>>>

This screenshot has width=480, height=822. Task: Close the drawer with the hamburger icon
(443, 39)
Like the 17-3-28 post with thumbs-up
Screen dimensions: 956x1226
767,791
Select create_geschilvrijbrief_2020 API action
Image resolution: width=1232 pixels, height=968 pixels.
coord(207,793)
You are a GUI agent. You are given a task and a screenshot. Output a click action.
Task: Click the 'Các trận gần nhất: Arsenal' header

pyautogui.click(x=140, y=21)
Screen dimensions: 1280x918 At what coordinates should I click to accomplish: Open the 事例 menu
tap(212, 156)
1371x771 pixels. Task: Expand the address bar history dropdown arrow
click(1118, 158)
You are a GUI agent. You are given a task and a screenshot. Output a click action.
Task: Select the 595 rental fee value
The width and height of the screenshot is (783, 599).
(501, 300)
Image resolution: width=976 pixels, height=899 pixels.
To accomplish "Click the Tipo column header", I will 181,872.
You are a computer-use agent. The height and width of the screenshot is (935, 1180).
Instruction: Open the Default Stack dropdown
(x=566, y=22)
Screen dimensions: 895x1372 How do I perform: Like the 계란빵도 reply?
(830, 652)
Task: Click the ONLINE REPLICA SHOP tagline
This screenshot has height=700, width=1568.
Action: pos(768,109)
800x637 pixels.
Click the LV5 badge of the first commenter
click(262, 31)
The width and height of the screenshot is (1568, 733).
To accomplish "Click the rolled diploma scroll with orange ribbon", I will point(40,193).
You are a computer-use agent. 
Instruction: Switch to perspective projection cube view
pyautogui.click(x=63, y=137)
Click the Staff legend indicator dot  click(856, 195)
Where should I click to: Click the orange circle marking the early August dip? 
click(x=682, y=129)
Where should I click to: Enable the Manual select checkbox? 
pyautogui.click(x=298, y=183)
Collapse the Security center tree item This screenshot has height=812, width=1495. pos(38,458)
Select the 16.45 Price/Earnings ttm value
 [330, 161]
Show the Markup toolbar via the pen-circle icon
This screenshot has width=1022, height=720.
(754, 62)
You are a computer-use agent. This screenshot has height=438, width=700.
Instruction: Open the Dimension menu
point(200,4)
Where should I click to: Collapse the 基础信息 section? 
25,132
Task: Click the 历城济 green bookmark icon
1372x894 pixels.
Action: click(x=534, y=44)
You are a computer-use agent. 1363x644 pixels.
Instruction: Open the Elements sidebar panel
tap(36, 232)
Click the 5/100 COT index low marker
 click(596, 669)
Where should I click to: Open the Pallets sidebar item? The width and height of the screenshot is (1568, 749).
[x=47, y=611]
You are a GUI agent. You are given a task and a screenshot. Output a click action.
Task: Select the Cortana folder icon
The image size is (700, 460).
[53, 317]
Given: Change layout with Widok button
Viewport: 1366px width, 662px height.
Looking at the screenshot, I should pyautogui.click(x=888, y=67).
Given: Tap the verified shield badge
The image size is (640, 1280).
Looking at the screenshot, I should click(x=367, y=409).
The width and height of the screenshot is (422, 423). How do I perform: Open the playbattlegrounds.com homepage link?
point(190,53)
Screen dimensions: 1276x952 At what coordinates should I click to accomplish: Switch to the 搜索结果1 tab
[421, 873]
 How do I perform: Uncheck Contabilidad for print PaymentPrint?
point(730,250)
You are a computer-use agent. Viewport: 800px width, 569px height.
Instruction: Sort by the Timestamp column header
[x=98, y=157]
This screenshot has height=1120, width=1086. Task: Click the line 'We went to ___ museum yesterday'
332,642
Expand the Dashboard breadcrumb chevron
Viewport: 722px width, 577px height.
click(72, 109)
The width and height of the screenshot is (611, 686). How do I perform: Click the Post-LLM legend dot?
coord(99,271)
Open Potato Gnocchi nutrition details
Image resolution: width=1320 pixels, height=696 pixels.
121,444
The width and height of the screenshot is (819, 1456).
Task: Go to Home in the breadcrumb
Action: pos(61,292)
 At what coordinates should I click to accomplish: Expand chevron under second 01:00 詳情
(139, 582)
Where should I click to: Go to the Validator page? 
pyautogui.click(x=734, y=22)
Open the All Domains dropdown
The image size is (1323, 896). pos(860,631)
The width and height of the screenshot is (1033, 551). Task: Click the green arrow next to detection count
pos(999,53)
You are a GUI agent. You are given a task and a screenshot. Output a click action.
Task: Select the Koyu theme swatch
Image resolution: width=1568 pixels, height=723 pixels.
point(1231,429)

<<<

# [How to complete this task]
Looking at the data above, write out exactly the lines that start at the one containing "Given: Tap the verified shield badge" and end at the one containing "Open Potato Gnocchi nutrition details"; include both and nothing beyond.

# [Task solution]
Given: Tap the verified shield badge
The image size is (640, 1280).
Looking at the screenshot, I should click(x=367, y=409).
The width and height of the screenshot is (422, 423). How do I perform: Open the playbattlegrounds.com homepage link?
point(190,53)
Screen dimensions: 1276x952 At what coordinates should I click to accomplish: Switch to the 搜索结果1 tab
[421, 873]
 How do I perform: Uncheck Contabilidad for print PaymentPrint?
point(730,250)
You are a computer-use agent. Viewport: 800px width, 569px height.
Instruction: Sort by the Timestamp column header
[x=98, y=157]
This screenshot has height=1120, width=1086. Task: Click the line 'We went to ___ museum yesterday'
332,642
Expand the Dashboard breadcrumb chevron
Viewport: 722px width, 577px height.
click(72, 109)
The width and height of the screenshot is (611, 686). How do I perform: Click the Post-LLM legend dot?
coord(99,271)
Open Potato Gnocchi nutrition details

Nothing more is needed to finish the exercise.